She had to turn to her grandfather, who scuffed the porch floorboards petulantly. "Caruso, I remember," he said finally. "Other things. Red Label discs."

"Oh yes. Red Seal."

"In the beginning they were called Red Label."

"Ah," said Eli.

"Don't you know anything?"

"But what besides Caruso? Any more?"

"I don't recall."

"It's something I got to find out," said Eli, but he wouldn't say why.

"Well, I reckon I'll just have to go to Baltimore again. You've kept them, now."

"We've kept everything," said Grandfather Peck. And when he went inside he would slam the screen door. Yet it was plain that Eli's questions intrigued him. For the remainder of the day he would be thinking hard, frowning until his eyebrows met. "Can you tell me why he would ask such a thing? What has he got up his sleeve? That fellow must know something we just have no idea of, Justine."

But for the grandfather, after all, finding Caleb was the only goal. For Justine the point of the search had been the trips themselves, and now she felt bereft and useless. She wandered from room to room, absently carrying her straw bag around with her as if she were a visitor, long after her grandfather had settled himself in the armchair to plan what he would say first when he and Caleb met.

Meanwhile Duncan was selling antique tools by the dozen, by the gross, faster than he could stock them.
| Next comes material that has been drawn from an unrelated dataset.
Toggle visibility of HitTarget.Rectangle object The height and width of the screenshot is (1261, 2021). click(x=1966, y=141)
Why did things always work out this way?

Newton Norton, the man who had bought the garden engine, was reconstructing his ancient farm down to the last pitchfork in the barn.

He haunted the Blue Bottle, seizing on old rusty pliers and milking lanterns, blacksmith's implements, kitchen utensils. "If you could see Silas's face!" Duncan told Justine. "Sometimes Newton Norton has to call for a truck just to take his purchases home."
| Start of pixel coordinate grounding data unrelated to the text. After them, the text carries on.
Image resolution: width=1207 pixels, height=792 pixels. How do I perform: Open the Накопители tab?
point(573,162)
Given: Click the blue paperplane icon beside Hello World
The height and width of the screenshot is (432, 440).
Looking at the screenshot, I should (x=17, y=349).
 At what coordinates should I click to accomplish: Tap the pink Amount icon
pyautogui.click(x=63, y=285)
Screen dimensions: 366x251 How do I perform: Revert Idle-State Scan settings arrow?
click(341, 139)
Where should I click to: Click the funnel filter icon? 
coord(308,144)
"He must be crazy," said Justine. "What if he has to move someday?"

They were on the front porch, Duncan sitting on a stool while Justine gave him a haircut with the kitchen shears. His hair was thick and straight, audible when it fell. She cut it in layers down the back like a shingled roof, and then when she combed it the layers sifted magically together and evened out. She combed again, floating off into a trance among the shimmering yellow ribbons. She cut another inch off. "Maybe I should have been a barber," she said.
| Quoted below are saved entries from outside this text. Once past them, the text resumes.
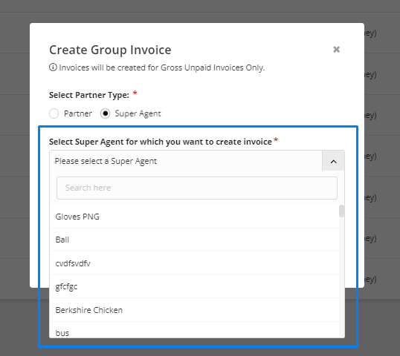Image resolution: width=400 pixels, height=356 pixels.
Task: Select the Partner radio button
Action: (54, 113)
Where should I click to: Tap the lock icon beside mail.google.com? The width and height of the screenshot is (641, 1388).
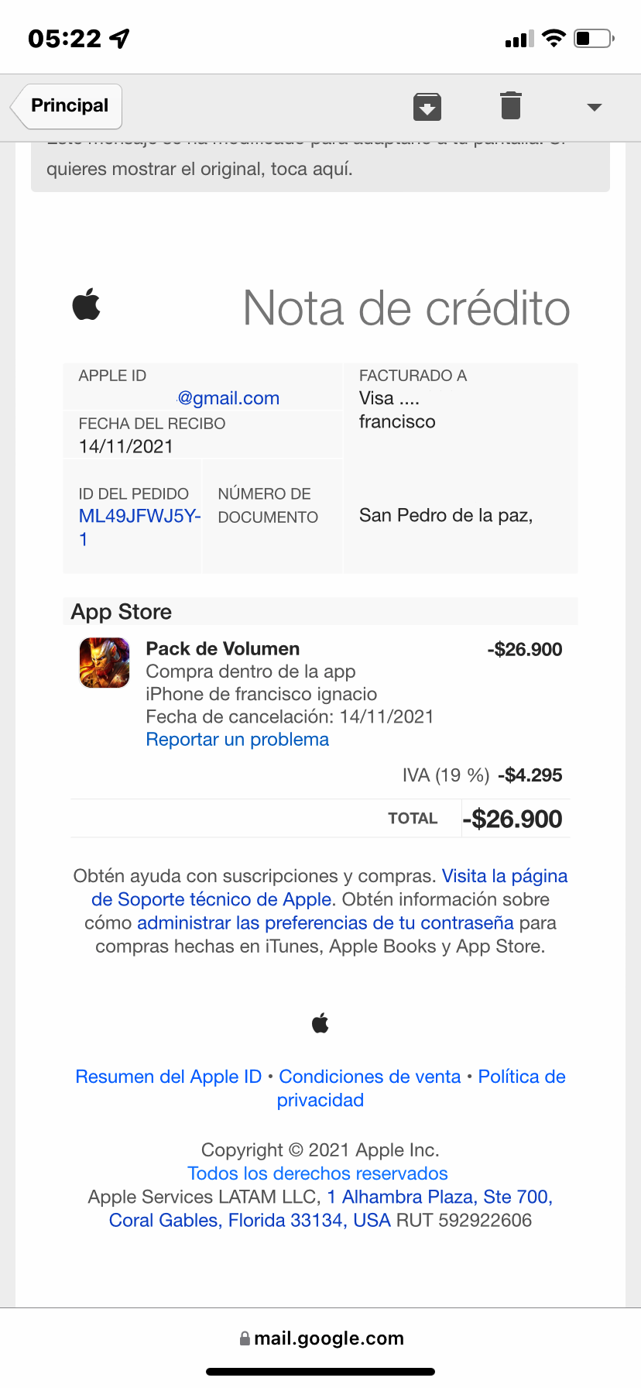click(x=245, y=1338)
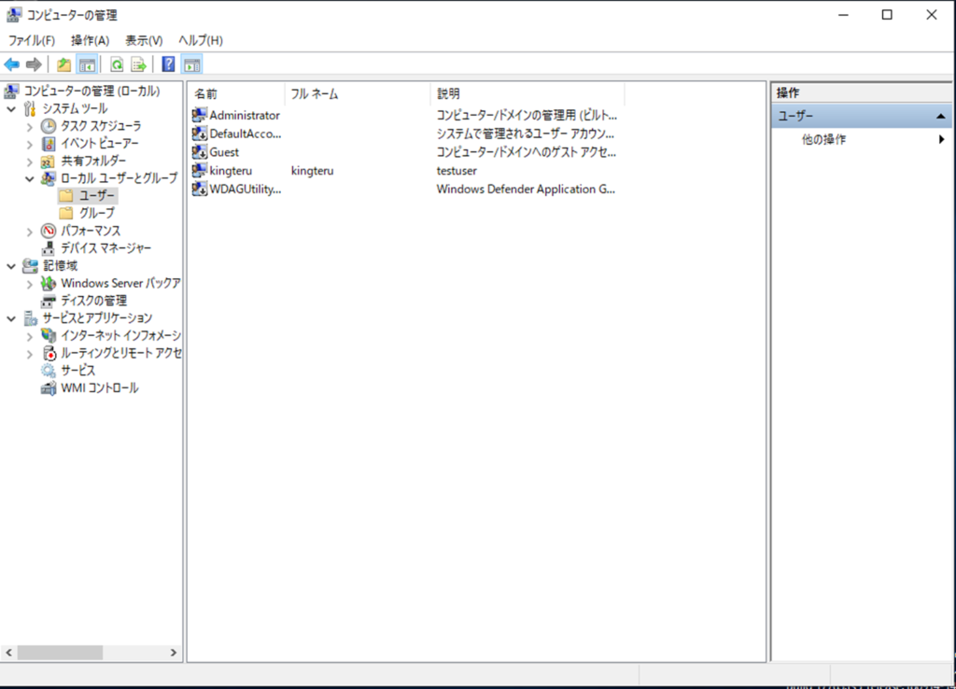
Task: Click the Export list toolbar icon
Action: click(138, 64)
"Let's not get carried away here," Duncan told her.

By now it was August and their corn was so tall it blocked their view of the street. Cars swished by unseen, almost unheard. (Duncan was interested in the effect of greenery upon the decibel count.) People walking past were no more than disembodied voices.

"Hello!" they called, apparently taking it on faith that someone was there to answer. "Well/ hi!" said Justine. She waved her flashing shears in the air. Duncan didn't look up. He had his mind on other things.

"I told Silas, 'See there?' He wouldn't let me buy that old sewing machine of Mrs. Farnsworth's, now he's sorry. Newton Norton tracked it down himself and gave her twice what it was worth. But you know Silas.

'Yes/ he said, 'but once he's got this farm of his set up, what then?

Hmm?' Well, yesterday Newton Norton opened his place to the public, a fully working nineteenth-century farm. Admission two dollars. Fifty cents for children. Plus. Cooking lessons. A six-week course in old-time American cooking. You learn in this kitchen that has a wood stove and a fireplace big enough to roast an ox. You make cabbage custard and codfish cakes-well, to tell the truth, none of it sounded edible. But somebody must like it. All this morning women were coming in asking for sausage guns. Bird's-eye maple sauerkraut mashers. They snatched up these hand-cranked machines that I hadn't even quite figured out yet, things to pare cucumbers and strip corncobs and peel potatoes. By noon I'd sold every utensil in the place."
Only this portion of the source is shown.